EXERCISE GOAL =
Please copy the entries below word for word, beginning with the first line and stopping after the line that contains "coord(32,506)". Leave the pictures out of your copy.

DATASET RECORDS =
· · · · ·
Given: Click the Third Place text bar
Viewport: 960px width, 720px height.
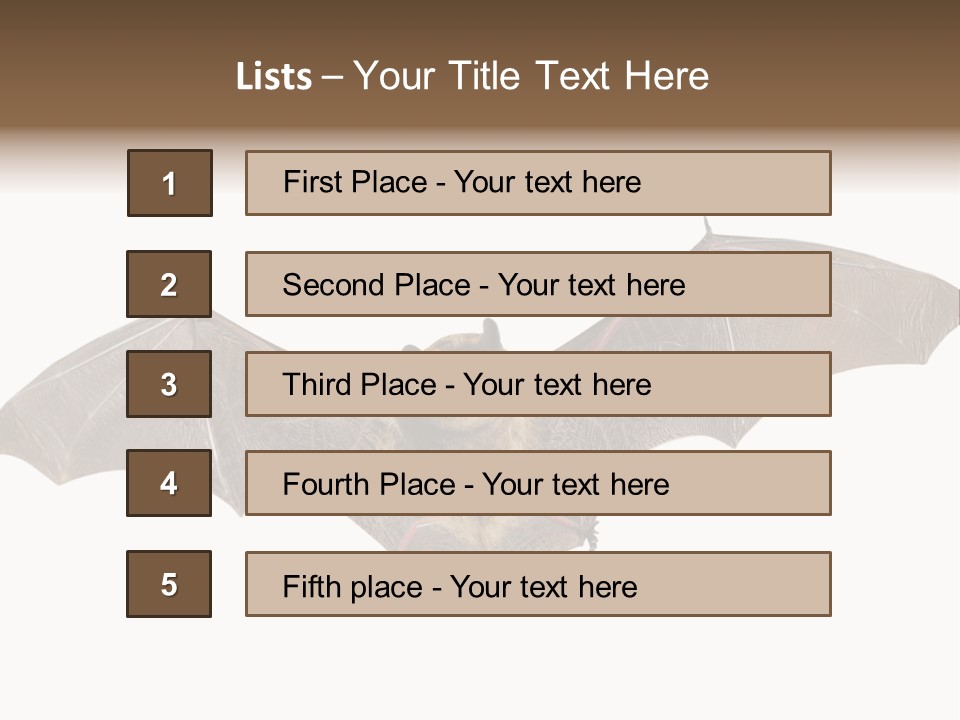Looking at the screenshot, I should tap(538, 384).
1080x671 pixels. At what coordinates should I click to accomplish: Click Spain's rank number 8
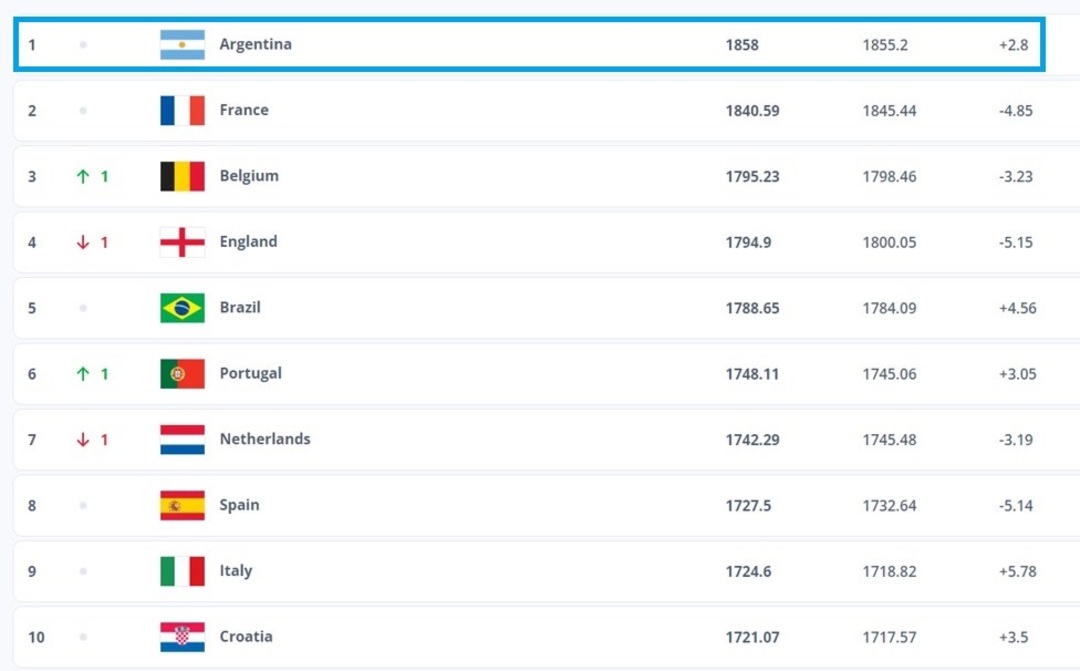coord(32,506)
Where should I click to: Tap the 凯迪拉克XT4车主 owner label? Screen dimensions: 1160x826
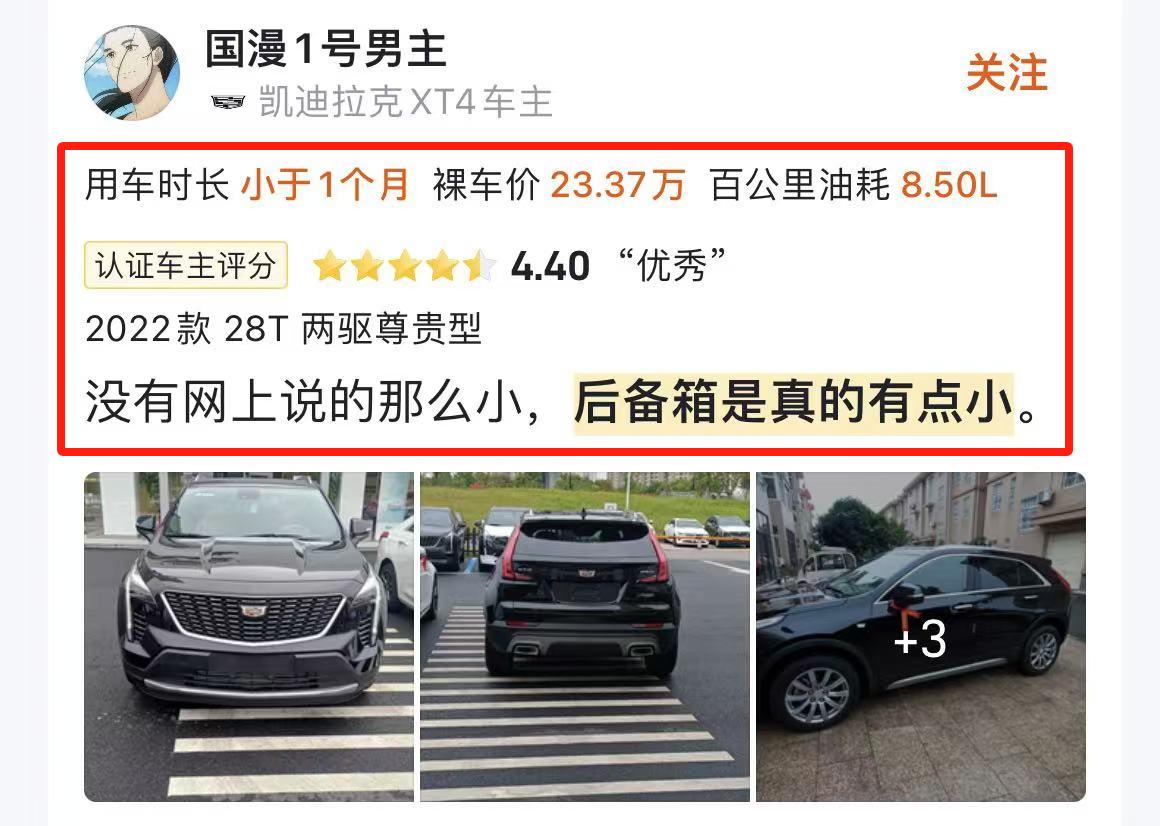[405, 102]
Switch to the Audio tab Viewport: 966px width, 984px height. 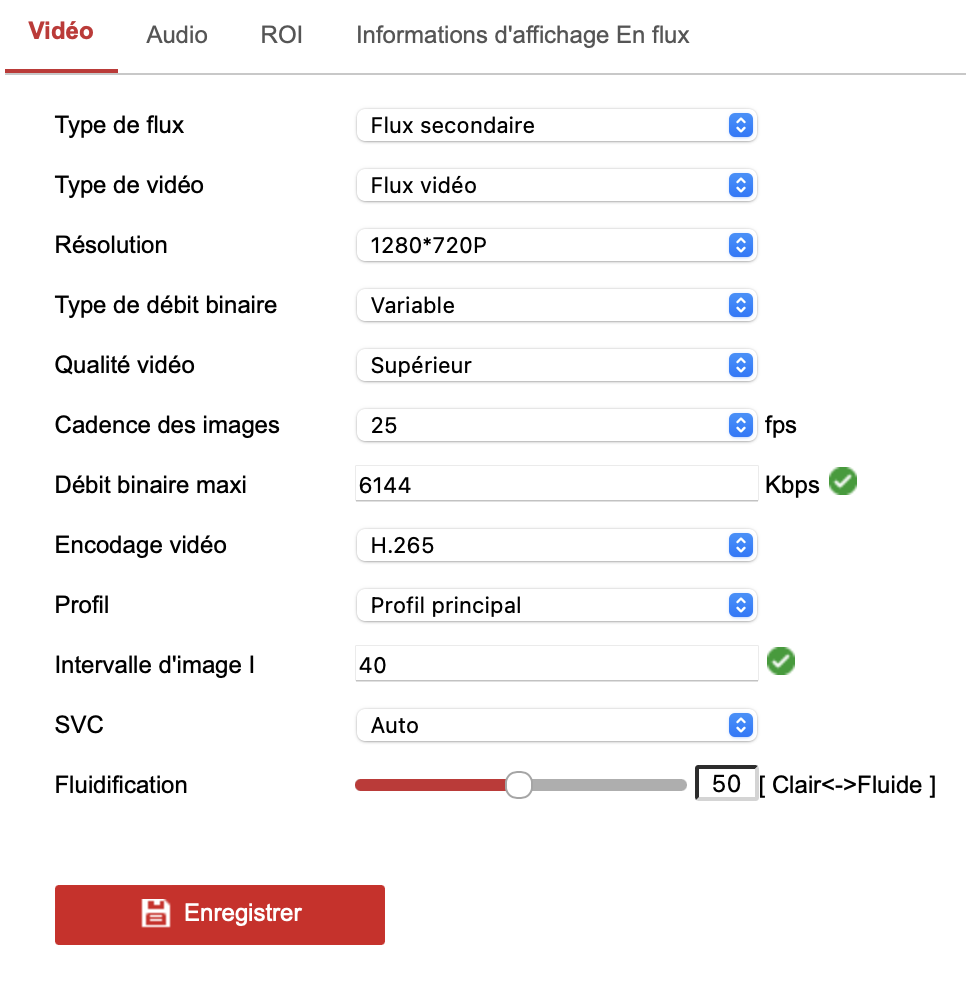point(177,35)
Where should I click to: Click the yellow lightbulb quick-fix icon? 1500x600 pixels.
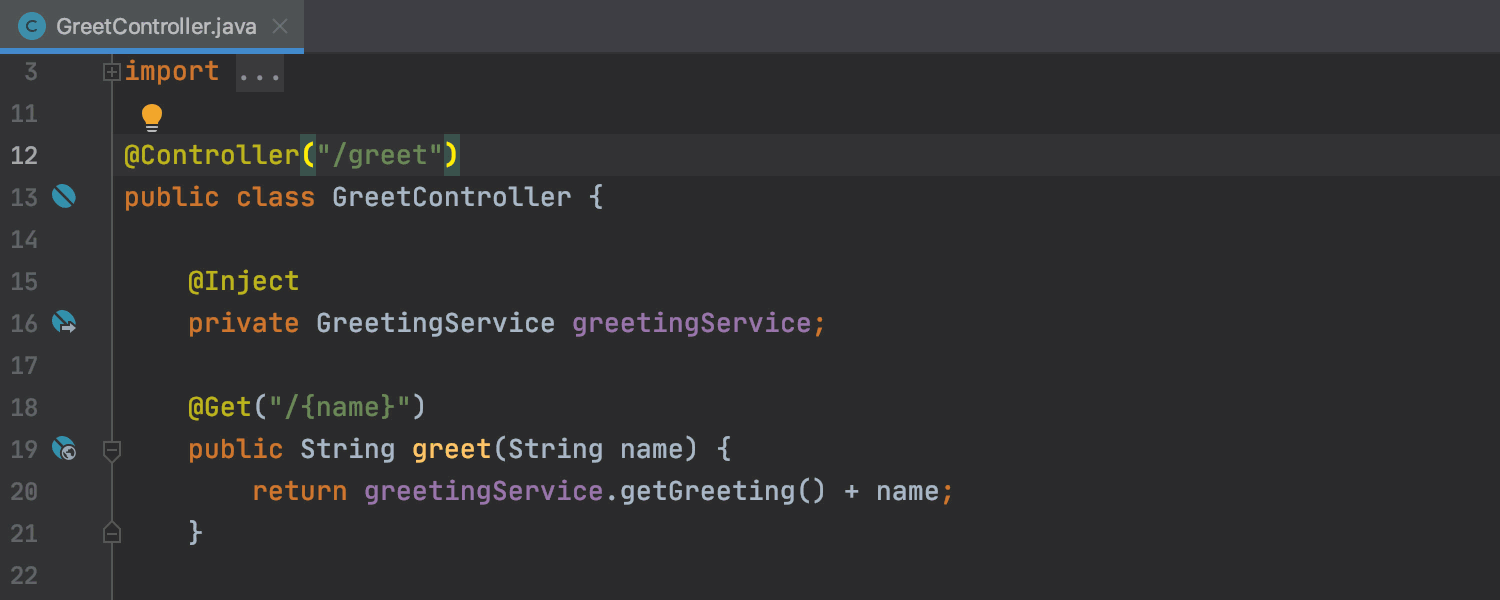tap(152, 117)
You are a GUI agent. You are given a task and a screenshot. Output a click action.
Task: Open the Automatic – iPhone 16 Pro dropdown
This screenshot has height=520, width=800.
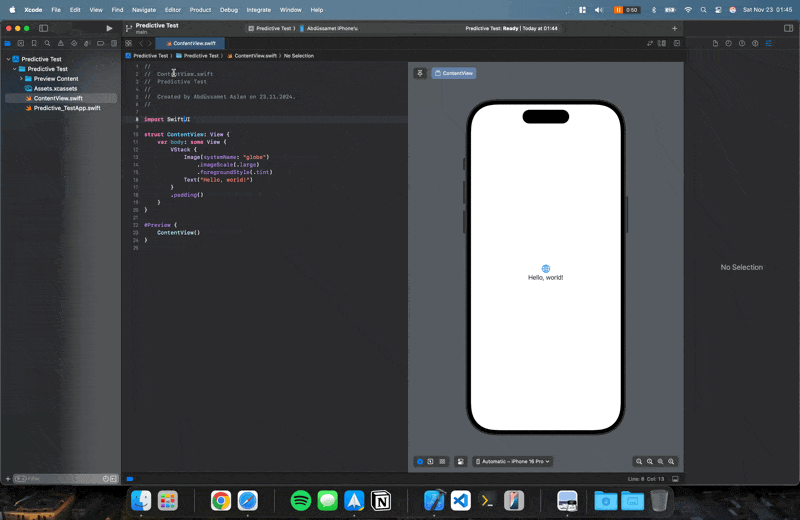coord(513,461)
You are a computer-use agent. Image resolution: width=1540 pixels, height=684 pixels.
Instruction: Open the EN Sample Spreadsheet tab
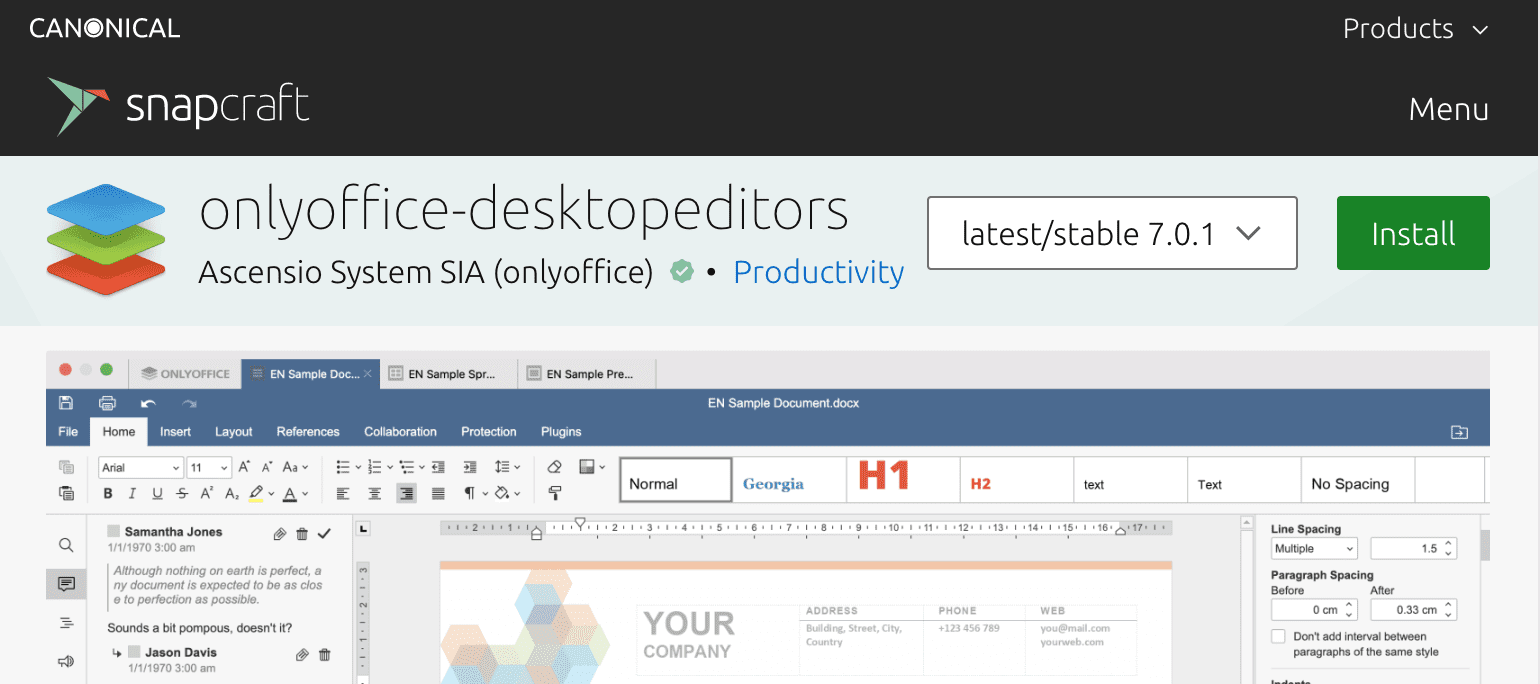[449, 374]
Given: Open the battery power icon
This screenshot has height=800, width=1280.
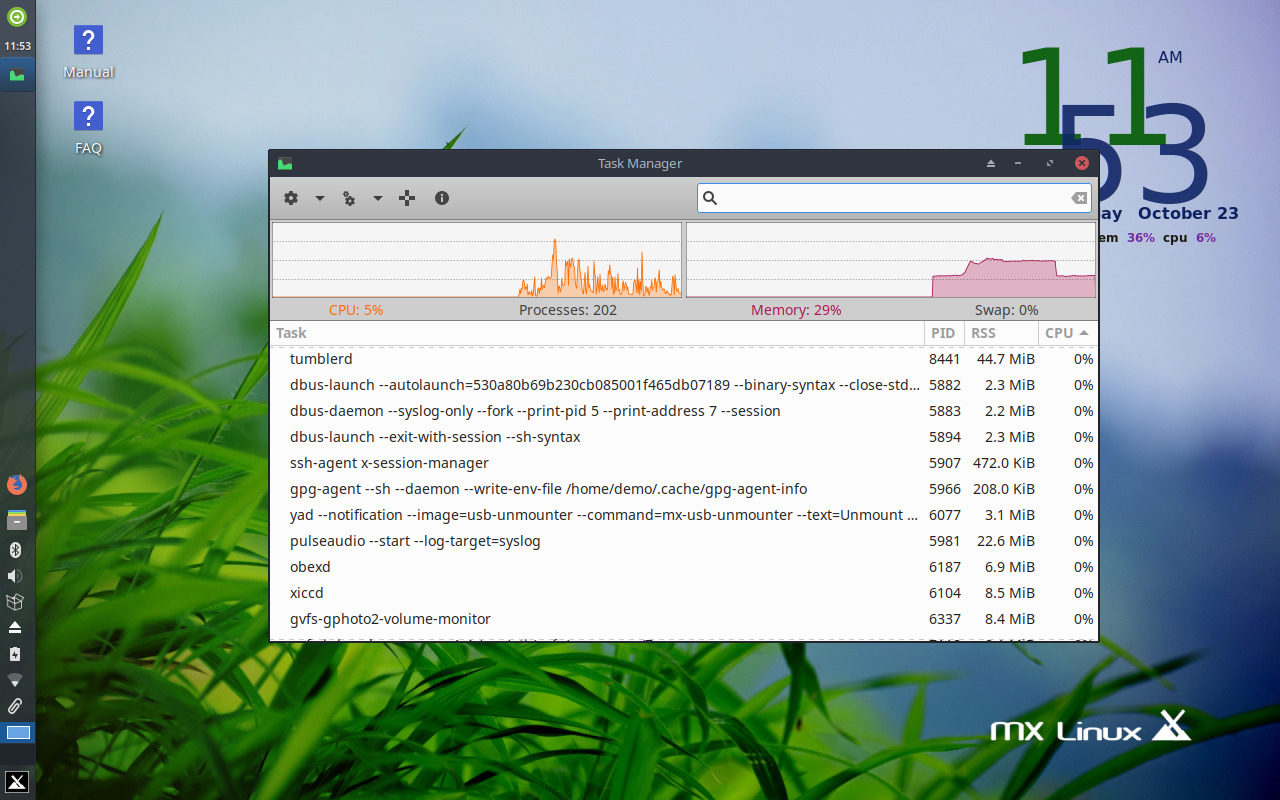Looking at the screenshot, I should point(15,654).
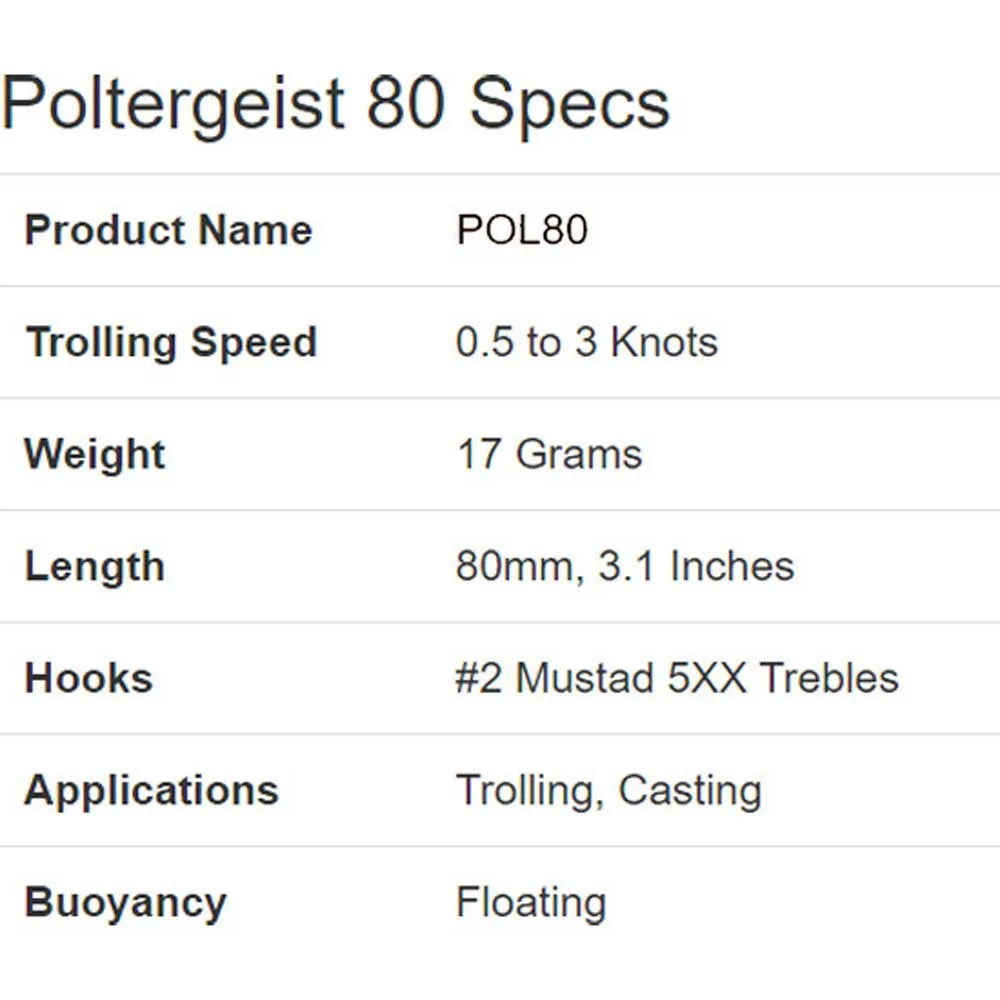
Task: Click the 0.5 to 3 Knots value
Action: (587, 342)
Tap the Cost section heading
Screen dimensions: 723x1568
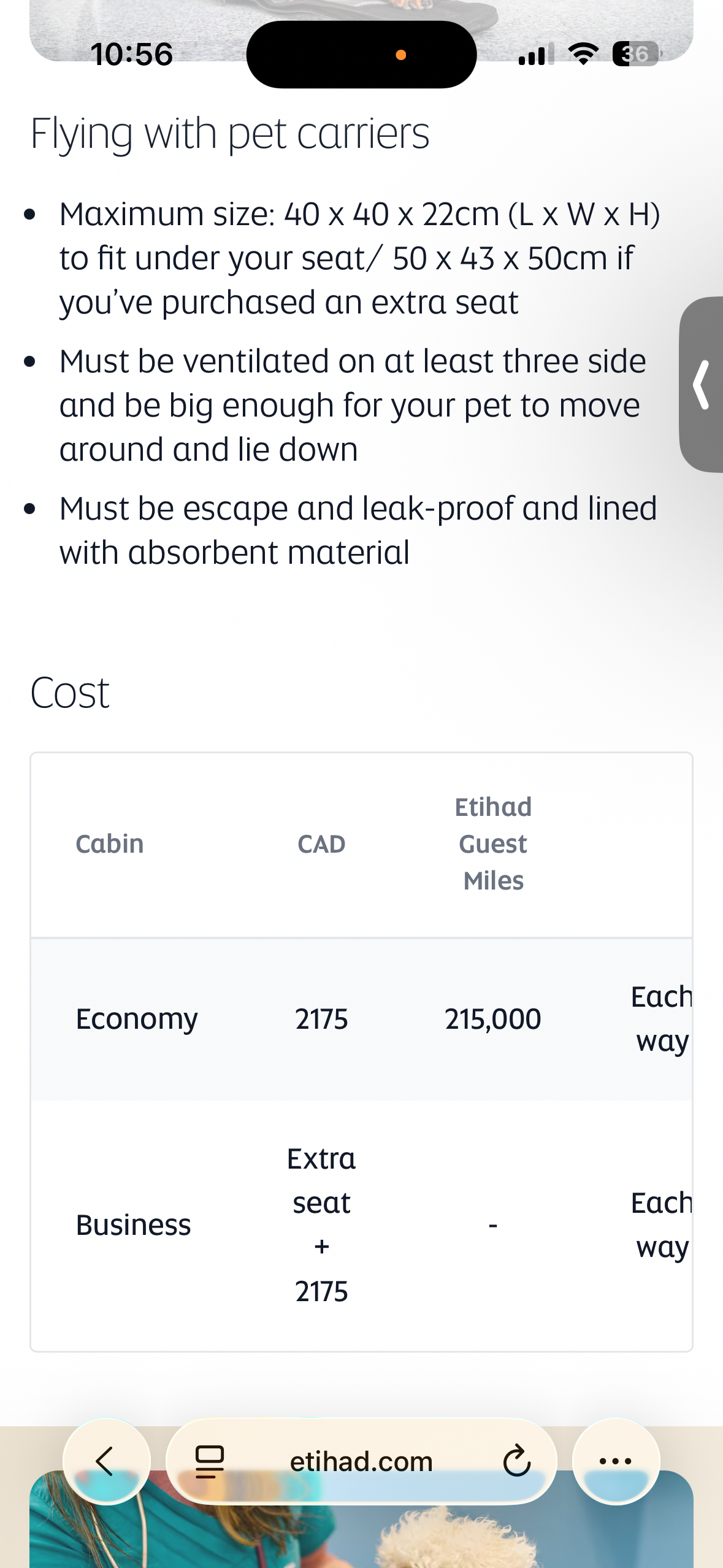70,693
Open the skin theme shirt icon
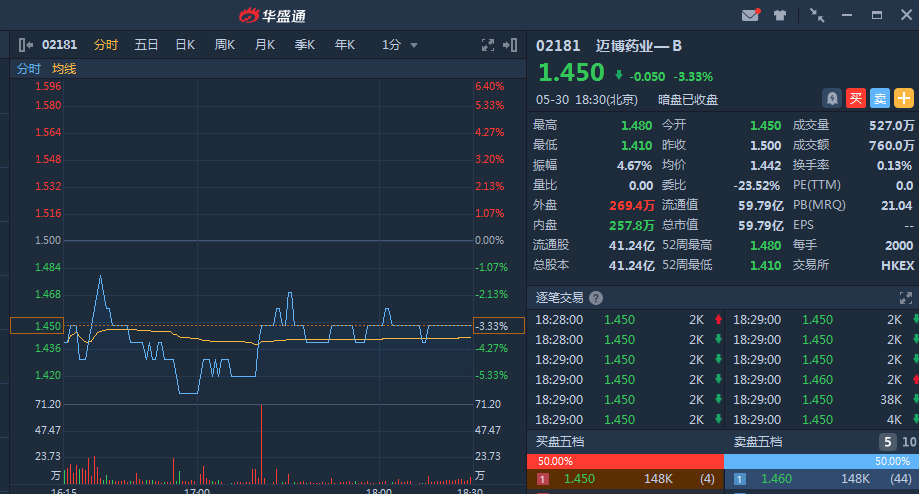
· · · · ·
TASK RESULT =
Given: Click the Third Place text bar
Viewport: 960px width, 720px height.
Looking at the screenshot, I should tap(538, 384).
1080x671 pixels. At what coordinates should I click to accomplish: Click Spain's rank number 8
coord(32,506)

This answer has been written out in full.